Banyodaki Ceset’e tekrar dönüp baktığım zaman neden bu anti-semitik bakış açısı dikkatimi çekmedi daha iyi anladım.Orjinalinde referans verilen cümleler çevrilirken değişikliklere uğramış.
“I remember so well that dreadful trouble there was about her marrying a Jew” 
“..I’m sure some Jews are very good people …” 
“A good Jew can be a good man …” 
gibi eleştirilen cümleleri bizdeki çeviri tam karşılamıyor. Hatta Jew yerine karakterlerden birinin ismi geçiyor. “Ford’lar damatlarının kendi dinlerinden bir adam olmasını istiyorlardı “ derken politik bir bakış açısı değil de sanki ailenin bir temennisi gibi aktarılmış.Bunu muhtemelen bilerek yapmışlardır diye düşünüyorum.  Çeviri okurun algısını tamamen değiştirebilecek bir güce sahip.
Öte taraftan hikayede Wimsey'yi davayı ciddiye almaya iten ve cinayetlerin çözülmesinin bir oyun olmadığını, topluma bir görev olduğunu hatırlatan Müfettiş Parker’ı tanıyoruz.Kurgunun merkezi iki kurbanın birbirine yüzeysel bir benzerlik  göstermesi ve ikisinin de Yahudi olması. Hikayenin başlangıcında keşfedilen beden tamamen çıplak olduğu için, adamın sünnet olduğunun anlaşılması okuyucuya bırakılmış. Sünnet,dini nedenler dışında İngiltere'de yaygın bir uygulama değildi.Dolayısıyla bilinirliliği çok azdı.
Kurgu Whodunnit in güzel bir örneği.
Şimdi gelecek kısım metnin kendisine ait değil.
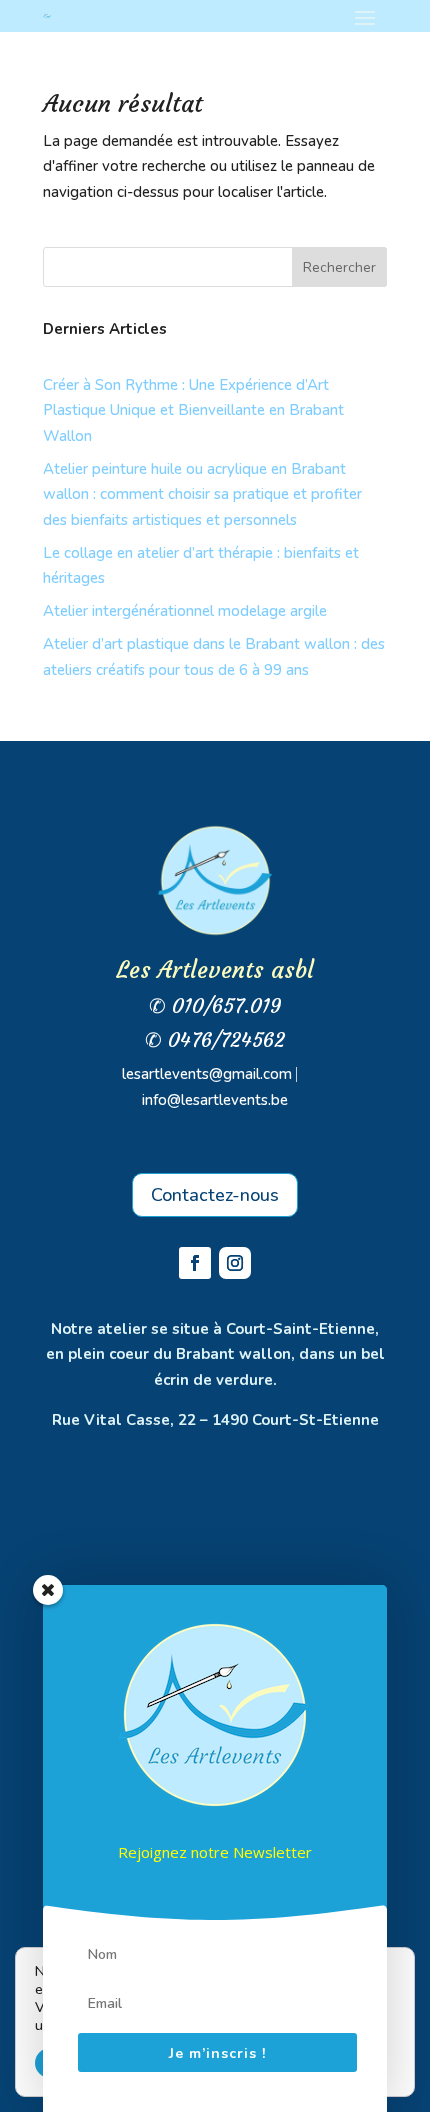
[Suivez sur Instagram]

Zeki bir olay çözücü,sadık bir yardımcı,iyi bir polis müfettişi ; tam bir Altın Çağ. Ancak, tasvir ettiği dönem beyaz yada Hristiyan olmayan insanları eşit olarak düşünmenin şaşırtıcı olduğu bir zaman - “saygın” insanların bile gündelik konuşmalarında ırksal yaklaşımlar var. 
Kuşkusuz İngiltere 1920'lerde ırkçı bir yerdi. Dönem kurgularını okuduğumuzda o zaman normal kabul edilen zihniyet ve kullanılan dil bugün ötekileştirici geliyor.
Dorothy L.Sayers kesinlikle zanaatının ustasıydı ve zamanının kadınıydı.Tabii bu kitapla aramızda tarihte büyük bir bölünme var. Holokost. Sayers'ın son dedektif romanının 1939'da yayınlandığını ve Lord Peter'ın son görüntüsünün 1942'deki “Talboys” olduğu bilgisi ilginç. Shoah hakkındaki gerçek 1942'ye kadar yaygın değildi 1945'teki Nürnberg duruşmalarına kadar, Sayers'ın yazım yolculuğu da tamamen değişti,kurgudan tamamen uzaklaştı ve tiyatro, teoloji ve klasik çevirilere odaklandı.